Photo: Peter Dean Rickards

So I’ve been waiting a long time for Ian’s book and my appetite has been further whetted by his punchy, devastating article in the UK Independent last week: “Sun, sand and savagery: Whatever happened to Jamaica, paradise island?” Illustrated with a provocative photograph by Peter Dean Rickards titled ‘Guns, Ganja and Games’ the article has predictably roused the ire of Jamaicans here and abroad (stirring up controversy to promote book sales is a well-known publishing gimmick) although some of what he says is indubitably true and warrants comment:

“Jamaica is now a quasi-American outpost in the Caribbean, yet its legal system is clogged with British Empire-era red tape. The island’s anti-sodomy laws, which carry a jail sentence of up to 10 years, derive from the English Act of 1861, and show to what a dismal extent Jamaica has absorbed values from its imperial masters. Similarly, the death penalty is still on the Jamaican statute books, though most capital punishments are overturned in London by the Privy Council, Jamaica’s Court of Final Appeal. Thus an ancient British institution comprised of mostly white Law Lords has become the unlikely defender of human rights in Jamaica. A majority of Jamaicans – not just conservative, pro-monarchy ones – see hanging as the only effective deterrent against criminality: murderers must face death. Yet the British Law Lords, through the grace of Queen Elizabeth II, use their power to prevent executions. Such paradoxes are part of the Jamaican confusion: Victorian standards that have long disappeared in Britain linger on in Jamaica – to Jamaica’s detriment.”

More on The Dead Yard after I’ve read it. I’ve asked someone arriving from the UK next week to procure me a copy as it may not be available locally for some time to come.
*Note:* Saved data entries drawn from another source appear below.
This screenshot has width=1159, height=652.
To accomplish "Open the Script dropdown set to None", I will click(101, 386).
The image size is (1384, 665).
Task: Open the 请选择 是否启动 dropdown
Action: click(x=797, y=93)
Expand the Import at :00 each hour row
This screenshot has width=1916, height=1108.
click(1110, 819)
Rumours have been swirling about the book being banned locally, censorship and other worse outcomes. As a friend from Trinidad wrote: BTW have you heard that Faber can’t get any bookseller in JA to stock The Dead Yard?
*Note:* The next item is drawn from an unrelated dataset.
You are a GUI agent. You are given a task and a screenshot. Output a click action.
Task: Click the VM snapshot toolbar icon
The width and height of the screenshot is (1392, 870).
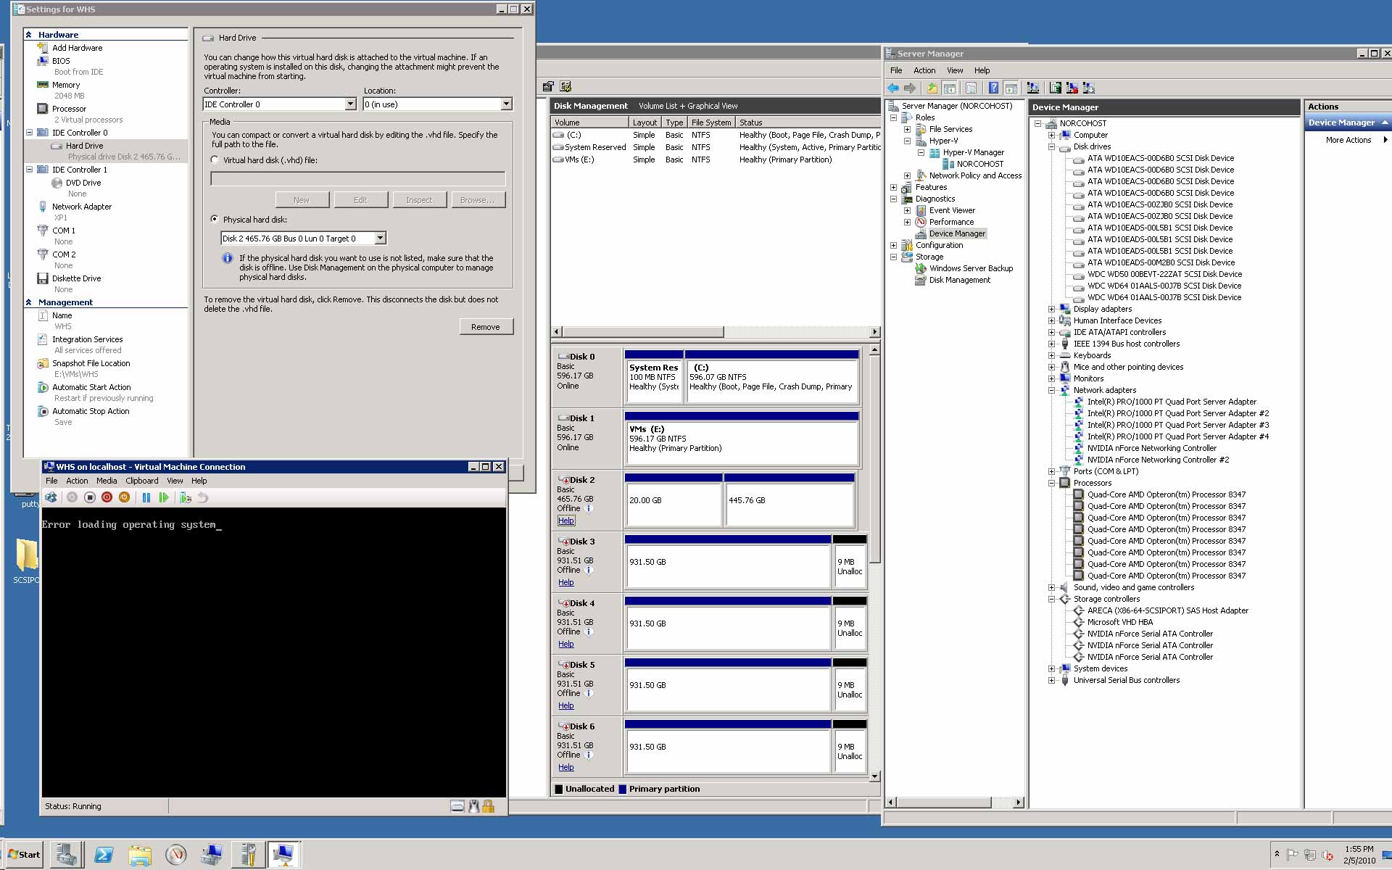tap(186, 497)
So being the upstanding member of the Book Industry Association of Jamaica that i am i went straight to the source for more information on these rumours. Suzzanne Lee of Novelty Trading Co. the primary importers and distributors of books and magazines in the island was quick to dispel the speculation:

Dear Annie,

To my knowledge, there is NO local ban on Ian Thompson’s “Dead Yard” or any other book in Jamaica for that matter. The Novelty Trading Company does not believe in censorship and has always stood for freedom of the press.

Novelty Trading was asked to invest in a few thousand copies of this book. Due to the significant financial exposure that would be required and given the vast number of persons mentioned and quoted, we requested permission from the publishers to check sources. The first two sources checked said the book had factual inaccuracies. We then forwarded the book to our Company Lawyer who read it and advised that “portions may be legally actionable”. Due to the above, Novelty declined the publisher’s offer to distribute this title. We made the decision that there are no profits worth more than the reputation of our company. This was purely a business decision.

I am not aware of how exactly Jamaica’s libel laws differ from those in the US and UK, but we have recently encountered another case of a memoir which we attempted to purchase and which the publisher refused to sell to Jamaica due to our libel laws.

I hope this email clarifies any rumours you have heard about “Dead Yard” and Novelty Trading.

All best,


More as i said when i’ve read the book. Meanwhile all roads lead to Treasure Beach next week where the next instalment of Calabash Literary Festival will unfold with the usual stellar cast of writers including Robert Pinsky, Edwidge Danticat, Junot Diaz, Xu Xi, Pico Iyer, Melvin Van Peebles, Terese Svoboda and Patrick French. Calabash ho everyone!